On Sept. 2, 2015, in an effort of self-improvement, I purchased a popular fitness tracker, a wrist device that tracks your activity.
“Honey,” I said to the wife when I came home with my new purchase, “you are going to be so pleased with me. I bought a new fitness tracker so that I can become the man of your dreams.”
“Oh darling,” she said lovingly, “you are already so much more than I deserve. I can’t imagine how you could be any more perfect.”
OK, I was paraphrasing there. She actually said, “If it tracks trips to the pantry for cheese curls, your fitness tracker just might explode.”
And so I began my quest for better health. I downloaded the fitness app on my phone and plugged my weight, 162 pounds of rippling cheese curls; my height, 68 inches when stretched out on a sofa, and my fitness goals, to achieve the physical dimensions of Lou Ferrigno (minus his Hulky green skin) in 10,000 steps.
When I shared my fitness goals with the wife she said, “I am conflicted, my love. Why in the world would you mess with the perfection I see before me? Your very being radiates Michelangelo’s David, the most beautiful man ever carved in stone…”
OK, I was paraphrasing again. She actually said, “Whelp, good luck with that.”
For months, nay even years, I became a slave to the fitness tracker. If at the end of a day I hadn’t gotten my 10,000 steps, I would run up and down the stairs until I got that magic vibration on my wrist when my tracker would congratulate me on achieving my daily goal.

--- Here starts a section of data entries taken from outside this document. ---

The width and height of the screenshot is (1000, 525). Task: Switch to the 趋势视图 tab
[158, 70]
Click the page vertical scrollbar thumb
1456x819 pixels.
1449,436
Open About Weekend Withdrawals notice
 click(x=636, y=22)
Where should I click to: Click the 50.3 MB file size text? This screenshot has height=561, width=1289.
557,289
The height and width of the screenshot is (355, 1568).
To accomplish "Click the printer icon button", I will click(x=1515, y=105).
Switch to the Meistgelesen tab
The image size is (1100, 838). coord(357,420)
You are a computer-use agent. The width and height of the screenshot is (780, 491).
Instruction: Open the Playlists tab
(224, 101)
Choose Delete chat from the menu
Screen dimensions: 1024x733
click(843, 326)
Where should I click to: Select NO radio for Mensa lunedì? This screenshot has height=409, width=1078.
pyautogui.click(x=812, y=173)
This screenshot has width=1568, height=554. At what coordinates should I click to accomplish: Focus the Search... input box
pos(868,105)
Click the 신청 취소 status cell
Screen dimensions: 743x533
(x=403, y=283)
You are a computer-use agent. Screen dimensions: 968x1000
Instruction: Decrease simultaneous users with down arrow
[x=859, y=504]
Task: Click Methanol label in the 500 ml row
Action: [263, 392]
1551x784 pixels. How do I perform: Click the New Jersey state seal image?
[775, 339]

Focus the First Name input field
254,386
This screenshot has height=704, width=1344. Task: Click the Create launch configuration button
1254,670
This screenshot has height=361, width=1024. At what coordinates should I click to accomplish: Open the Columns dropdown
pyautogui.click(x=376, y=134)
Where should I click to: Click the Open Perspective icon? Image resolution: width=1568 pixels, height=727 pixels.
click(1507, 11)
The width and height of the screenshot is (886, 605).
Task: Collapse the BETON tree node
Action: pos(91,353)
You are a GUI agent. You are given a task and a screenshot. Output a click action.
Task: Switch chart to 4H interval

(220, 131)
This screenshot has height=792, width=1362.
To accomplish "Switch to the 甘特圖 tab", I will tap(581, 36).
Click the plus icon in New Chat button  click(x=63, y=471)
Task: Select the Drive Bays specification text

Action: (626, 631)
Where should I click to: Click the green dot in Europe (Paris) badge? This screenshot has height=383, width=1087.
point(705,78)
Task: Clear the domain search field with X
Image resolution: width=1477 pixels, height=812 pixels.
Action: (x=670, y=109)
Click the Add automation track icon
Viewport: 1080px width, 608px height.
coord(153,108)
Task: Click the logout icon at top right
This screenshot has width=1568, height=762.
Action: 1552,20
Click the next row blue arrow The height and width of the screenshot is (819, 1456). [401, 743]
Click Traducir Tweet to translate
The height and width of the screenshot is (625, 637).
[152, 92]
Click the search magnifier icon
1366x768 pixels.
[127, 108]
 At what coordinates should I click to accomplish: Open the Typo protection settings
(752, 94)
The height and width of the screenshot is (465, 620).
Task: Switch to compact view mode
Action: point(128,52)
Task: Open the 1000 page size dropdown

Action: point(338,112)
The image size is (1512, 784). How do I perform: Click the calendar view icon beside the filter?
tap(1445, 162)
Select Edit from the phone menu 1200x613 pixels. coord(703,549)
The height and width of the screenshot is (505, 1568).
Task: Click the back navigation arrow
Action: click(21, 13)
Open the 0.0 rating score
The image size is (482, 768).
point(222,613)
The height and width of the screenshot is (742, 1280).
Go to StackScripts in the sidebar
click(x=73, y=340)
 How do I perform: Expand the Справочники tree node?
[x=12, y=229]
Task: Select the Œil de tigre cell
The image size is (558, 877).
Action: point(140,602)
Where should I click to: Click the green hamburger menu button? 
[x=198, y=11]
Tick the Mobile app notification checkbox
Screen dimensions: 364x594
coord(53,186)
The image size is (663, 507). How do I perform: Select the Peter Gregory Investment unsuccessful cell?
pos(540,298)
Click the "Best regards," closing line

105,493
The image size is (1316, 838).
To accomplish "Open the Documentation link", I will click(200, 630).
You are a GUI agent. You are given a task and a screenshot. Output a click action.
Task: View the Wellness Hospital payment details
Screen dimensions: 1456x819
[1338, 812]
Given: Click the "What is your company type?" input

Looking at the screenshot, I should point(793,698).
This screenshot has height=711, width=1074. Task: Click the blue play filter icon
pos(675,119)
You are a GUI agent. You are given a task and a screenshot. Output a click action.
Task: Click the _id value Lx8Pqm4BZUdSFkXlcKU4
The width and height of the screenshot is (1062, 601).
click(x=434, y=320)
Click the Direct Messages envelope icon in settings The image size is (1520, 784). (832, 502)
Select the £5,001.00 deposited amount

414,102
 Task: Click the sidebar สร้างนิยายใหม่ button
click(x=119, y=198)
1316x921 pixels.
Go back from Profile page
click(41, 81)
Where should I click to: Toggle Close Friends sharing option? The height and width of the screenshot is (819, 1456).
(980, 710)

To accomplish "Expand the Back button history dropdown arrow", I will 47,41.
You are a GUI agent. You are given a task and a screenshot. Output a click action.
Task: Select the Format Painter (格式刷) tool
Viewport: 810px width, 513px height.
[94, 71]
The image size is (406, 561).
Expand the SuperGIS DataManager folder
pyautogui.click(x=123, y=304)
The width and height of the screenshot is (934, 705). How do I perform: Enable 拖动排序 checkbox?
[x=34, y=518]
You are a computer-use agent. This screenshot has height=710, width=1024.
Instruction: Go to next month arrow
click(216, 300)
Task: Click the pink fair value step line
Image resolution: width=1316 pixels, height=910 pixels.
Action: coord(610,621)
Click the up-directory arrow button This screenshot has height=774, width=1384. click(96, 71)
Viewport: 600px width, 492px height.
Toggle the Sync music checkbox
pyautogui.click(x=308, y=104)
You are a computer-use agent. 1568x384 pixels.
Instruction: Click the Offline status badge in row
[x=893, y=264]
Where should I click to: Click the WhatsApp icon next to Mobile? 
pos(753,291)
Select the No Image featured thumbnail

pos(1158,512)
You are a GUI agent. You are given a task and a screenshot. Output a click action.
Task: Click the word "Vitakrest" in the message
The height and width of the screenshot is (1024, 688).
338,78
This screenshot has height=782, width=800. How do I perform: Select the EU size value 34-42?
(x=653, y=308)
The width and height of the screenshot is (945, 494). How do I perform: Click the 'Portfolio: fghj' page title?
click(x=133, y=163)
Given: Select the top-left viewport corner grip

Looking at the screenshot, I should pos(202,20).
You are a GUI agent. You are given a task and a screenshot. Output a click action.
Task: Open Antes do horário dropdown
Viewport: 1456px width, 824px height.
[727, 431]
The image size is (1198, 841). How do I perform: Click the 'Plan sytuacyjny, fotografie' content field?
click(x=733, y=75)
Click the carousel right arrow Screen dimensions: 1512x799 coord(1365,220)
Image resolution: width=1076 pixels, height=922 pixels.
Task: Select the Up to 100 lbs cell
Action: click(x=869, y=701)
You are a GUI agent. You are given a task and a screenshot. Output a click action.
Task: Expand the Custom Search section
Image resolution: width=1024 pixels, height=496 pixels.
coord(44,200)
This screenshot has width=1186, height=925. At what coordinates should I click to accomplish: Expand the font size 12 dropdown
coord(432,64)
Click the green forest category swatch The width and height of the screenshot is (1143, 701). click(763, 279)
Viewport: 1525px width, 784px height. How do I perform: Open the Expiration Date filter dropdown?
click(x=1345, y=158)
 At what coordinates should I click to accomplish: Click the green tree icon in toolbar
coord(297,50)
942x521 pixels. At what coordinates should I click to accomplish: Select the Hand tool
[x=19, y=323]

But then I started feeling that if I accomplished my goal, I deserved a little reward, like a bag of cheese curls or a bowl of ice cream.
If I doubled my goal, 20,000 steps, a deep dish pizza and a tasty lager would be the perfect reward.
“Love of my life,” the wife said, “I am in awe of your quest for perfection, but how do you make an Adonis more perfect? Quite simply, you can’t.”
OK, a little more paraphrasing. She actually said, “You better back off the junk food, hon. You’re getting bigger, and not Ferrigno big.”
Taking note, I compared my statistics entered into my phone three years ago to my current stats of 180 pounds and 67 inches.
“What the heck happened?” I said to the wife. “I’ve gained 18 pounds and am an inch shorter. This fitness tracker is a liar! If it had pants they would be on fire!” And into the trash it went.
It’s been several weeks since I’ve gone without the fitness tracker. No goals to achieve, no rewards to be consumed. I’m free. I’m free at last.
“My beloved,” the wife said, “you are one gorgeous hunk of man candy.”
I’m getting pretty good at this paraphrasing thing. What she actually said was, “Did you eat the last piece of my dark chocolate with caramel and sea salt?”
Licking my fingers I said, “Yep. The only way to become a gorgeous hunk of man candy is to eat the candy. Right?”